It's not often that I collect a series of comic books and usually when I do it's a short-run series like Miller and Darrow's "Hard Boiled" or something like Delgado's "Hieroglyph" or Steve White and Dan Abnett's "Hypersonic" but every once in a while, thank you life, there comes another series which I adore. Luckily I found this one about two years back but didn't start collecting it until this month (which meant that I had to catch up).
Prophet is the story of John Prophet, a modified / vat grown super soldier (think Captain America) who wakes up from stasis / hybernation on Earth so far in the future that nothing is recognizable to him. Time, alien races and cosmic events have forever altered the planet, even the galaxy. John Prophet is not alone, he is one of many John Prophets, some altered genetically for different environments or situations and each as a mission.
The Empire of Man is returning, rising in power, and hell is to be paid.
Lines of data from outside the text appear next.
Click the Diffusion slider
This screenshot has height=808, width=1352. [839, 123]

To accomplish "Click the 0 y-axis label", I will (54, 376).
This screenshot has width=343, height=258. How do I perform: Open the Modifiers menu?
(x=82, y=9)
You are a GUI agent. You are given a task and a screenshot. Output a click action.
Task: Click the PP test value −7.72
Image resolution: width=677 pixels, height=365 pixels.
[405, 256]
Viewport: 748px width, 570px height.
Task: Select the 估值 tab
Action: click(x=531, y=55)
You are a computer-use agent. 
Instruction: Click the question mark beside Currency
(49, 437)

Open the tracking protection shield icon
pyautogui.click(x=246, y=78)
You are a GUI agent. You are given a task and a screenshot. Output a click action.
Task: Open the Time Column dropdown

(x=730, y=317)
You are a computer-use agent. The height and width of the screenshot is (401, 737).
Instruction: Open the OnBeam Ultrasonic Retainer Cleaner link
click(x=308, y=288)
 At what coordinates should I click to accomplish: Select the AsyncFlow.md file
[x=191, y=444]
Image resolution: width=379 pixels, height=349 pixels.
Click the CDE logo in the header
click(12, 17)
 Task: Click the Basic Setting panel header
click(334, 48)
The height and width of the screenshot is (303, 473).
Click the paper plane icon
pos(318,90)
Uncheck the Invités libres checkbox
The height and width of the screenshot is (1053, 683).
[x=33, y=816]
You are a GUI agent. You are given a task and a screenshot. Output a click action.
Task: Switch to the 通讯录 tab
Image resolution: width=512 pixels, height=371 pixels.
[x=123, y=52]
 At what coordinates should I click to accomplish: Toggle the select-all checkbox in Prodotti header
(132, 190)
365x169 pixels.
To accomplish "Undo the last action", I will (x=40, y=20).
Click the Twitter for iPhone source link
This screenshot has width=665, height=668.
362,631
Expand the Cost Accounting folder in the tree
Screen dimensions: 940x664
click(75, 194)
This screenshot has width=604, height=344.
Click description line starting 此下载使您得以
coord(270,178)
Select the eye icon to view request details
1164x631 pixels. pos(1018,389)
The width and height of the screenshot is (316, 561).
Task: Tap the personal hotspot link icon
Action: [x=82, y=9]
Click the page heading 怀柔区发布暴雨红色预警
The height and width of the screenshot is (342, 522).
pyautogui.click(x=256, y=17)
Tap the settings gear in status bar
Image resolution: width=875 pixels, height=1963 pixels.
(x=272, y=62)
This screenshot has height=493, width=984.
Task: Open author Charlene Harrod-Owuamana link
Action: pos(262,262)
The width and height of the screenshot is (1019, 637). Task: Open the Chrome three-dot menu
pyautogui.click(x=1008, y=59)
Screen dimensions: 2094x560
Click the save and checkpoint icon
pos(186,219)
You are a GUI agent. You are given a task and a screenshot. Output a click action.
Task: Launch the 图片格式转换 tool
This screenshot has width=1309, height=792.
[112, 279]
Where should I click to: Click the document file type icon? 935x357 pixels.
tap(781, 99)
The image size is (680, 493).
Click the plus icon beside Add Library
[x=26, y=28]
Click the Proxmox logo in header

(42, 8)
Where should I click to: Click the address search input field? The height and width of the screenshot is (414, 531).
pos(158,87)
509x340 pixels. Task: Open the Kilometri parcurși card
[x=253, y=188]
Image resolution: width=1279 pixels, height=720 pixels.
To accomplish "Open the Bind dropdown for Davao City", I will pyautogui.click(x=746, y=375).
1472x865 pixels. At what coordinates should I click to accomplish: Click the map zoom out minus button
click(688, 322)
I can't tell you very much about this other than if you like classic 1970's style Angus McKee, Richard Corben, Moebius and Moreno artwork like that once found in the pages of "Metal Hurlant" ("Heavy Metal" to us Americans) then Prophet is for you. Just flipping through the pages and looking at the artwork takes me back in time to when art ... comic art ... was hand drawn and not done on computers. It's crude, brutal and wonderful, not glossy, sedate and precise. I've ranted about art, especially sci-fi art, and how in it moving into the digital age it has lost a lot of what made it so great. There's no soul, no emotion anymore in sci-fi art and it shows. The same can be said of modern sci-fi comic books. Everything is so clean, antiseptic, mundane and predictable.
Not so with Prophet.
Prophet is the telling of an epic story, tens of thousands of years, with characters that have started in another age of comics (the 1990s) and off and on appeared in several series then had their selves thrown into a reboot in the far future, a future so wonderfully bizarre that you wish that someone would make a movie of it.
Carnivorous aliens, symbiotes, parasites, adaptive membranes, interspecies sex, living rock people, living metal robots, crystal sentients, sapient fungus ... Prophet has something for everyone and a surprise for all. The artwork is amazing in scope and depth, it's like looking at Darrow's work on "Hard Boiled" ... every time you go back and look at it you see something you missed.
John Prophet is an interesting character but so far I'm drawn more to Diehard, a cyborg shell that is over 10,000 years old. A man from the 1990's, his body was replaced after his death and his cyborg form lives on. Several stories tell of Diehard's past, some of when he was still a man, others when he was living on some planet with some adoptive race and had a family. The fact that Diehard is replacing parts of himself with organic parts taken from dead John Prophet clones is intriguing. At one point he has a human heart beating in his chest cavity (something he hasn't had for thousands of years) and later he can speak again due to adding one of the clone's vocal cords to his design. You would think that if a machine was operating just fine without a human heart (and for thousands of years) why would it need to install one now? Also, why does it need vocal cords to communicate which it could just have a speaker to project an artificial voice.
I may find this out yet.
If you want to pick up on Prophet, you can do so now quickly and cheaply. There are 45 issues of Prophet dating back to the early '90's but the current restart didn't happen until issue 21. There are 45 issues now meaning that you need to start at issue 21 and catch up. That means that you have 24 issues to grab. This isn't hard since on Amazon there are three trade paperbacks which capture issues 21 to 38 leaving you only with 39 to 45. I bought the trade paperbacks (about 10 bux each) and then found the other back issues at my local hobby shop for face price.
If you like weird sci-fi, were once a fan of the old Heavy Metal magazine and like stuff like Delgado's "Hieroglyph" then you'll dig Prophet. Each issue is a page turning treat that leaves you waiting impatiently for next month and the next issue.